> _Task item 1_: Quote the forum thread on electrodynamics starting with "So, there is" and going on through "extent gravitational ones.".
> _Task item 2_: In the forum thread on electrodynamics, the opening post imagines a shell encasing the Earth. List every term that post uses to describe that shell's properties.
> _Task item 3_: According to the forum thread on electrodynamics, why does the first poster ask others for their thoughts on the Earth-encasing shell instead of testing the idea?

> _Provided text_:

Compactness and complexity in electrodynamics

[Couchyam]

As human beings, we tend to act and observe and think over time periods spanning a few milliseconds to several decades (or even centuries.) Essentially all phenomena that we directly engage with in everyday life are electrodynamical (with quantum electrodynamics over reasonably short time and length scales), so presumably every activity or thought that we have has something akin to an "electromagnetic signature", however faint, which can be expanded in a complete basis of harmonics to the vacuum Maxwell equations (and/or Green functions.) It might be interesting to consider that the "signature" of a typical lived experience (as opposed to our subconscious existence), such as browsing a website, or reading the chapter of a book, encompasses roughly the same volume as the inner solar system, and that of our moment-to-moment existence (spanning a few milliseconds) is roughly on the order of the size of the Earth.

Would our experiences be nearly as complex and multifaceted as they are if the Earth were encased by a perfectly rigid and conducting (i.e. non-deformable, non-resistive) shell?* I suspect not, at least if ordinary, massive baryonic matter isn't modeled as having a life of its own. Given that insurmountable practical and ethical hurdles rule out any sort of experiment, I would be interested in hearing other thoughts on this.

A more specific (though somewhat less viscerally 'real') question could be framed as follows:
Given a compact domain with nonempty interior and smooth boundary say (or whatever conditions we know are required in order to solve Maxwell's equations in a compact domain with Dirichlet or v.N. boundary conditions),
(a) Given a charged continuous medium with a smooth constitutive relation or equation of state, with or without charged point-like particles with appropriately defined/regularized dynamics, are there limits to how singular or irregular a solution can become over the course of a single orbit,
(b) What if the boundary doesn't have to be smooth?

*Incidentally, Earth's ionosphere almost acts as a perfectly conducting shell, but isn't perfectly opaque, hence our lived experience (according to my hunch.)

 

[cmb]

It might be interesting to consider that the "signature" of a typical lived experience (as opposed to our subconscious existence), such as browsing a website, or reading the chapter of a book, encompasses roughly the same volume as the inner solar system

I've no idea what that means.

If there is an EM signature from our brains (there is) then it can be measured within the envelope of the skull (which it often is).

Whether we can resolve an EM signal from a brain with the detail enough to discriminate one brain experience from another is unknown and I expect will remain unknown.

 

[Couchyam]

I've no idea what that means.

If there is an EM signature from our brains (there is) then it can be measured within the envelope of the skull (which it often is).

Whether we can resolve an EM signal from a brain with the detail enough to discriminate one brain experience from another is unknown and I expect will remain unknown.

So, there is certainly a "high-frequency" ("small length scale") electromagnetic signature, which we can read and interpret at a conscious level, albeit at a much lower frequency and over much longer time scales, and it is likely that variations or changes in the high frequency signature over time scales associated with conscious thought, experience and action can themselves be associated with conscious thought, but the slowness of the variation itself would (presumably) be associated with long-wavelength, low-frequency (slow) modes in dynamically relevant fields; here, electromagnetic fields and to a lesser extent gravitational ones.

 

[cmb]

Sounds to me like a tasty dish of word-salad you have there.

Stored data
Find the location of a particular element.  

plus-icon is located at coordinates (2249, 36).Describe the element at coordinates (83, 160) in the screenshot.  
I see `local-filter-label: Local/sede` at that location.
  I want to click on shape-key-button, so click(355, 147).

> _Output 1_:
So, there is certainly a "high-frequency" ("small length scale") electromagnetic signature, which we can read and interpret at a conscious level, albeit at a much lower frequency and over much longer time scales, and it is likely that variations or changes in the high frequency signature over time scales associated with conscious thought, experience and action can themselves be associated with conscious thought, but the slowness of the variation itself would (presumably) be associated with long-wavelength, low-frequency (slow) modes in dynamically relevant fields; here, electromagnetic fields and to a lesser extent gravitational ones.

> _Output 2_:
perfectly rigid
conducting
non-deformable
non-resistive

> _Output 3_: Insurmountable practical and ethical hurdles rule out any sort of experiment. Because of that, the poster asks to hear other people's thoughts on the question.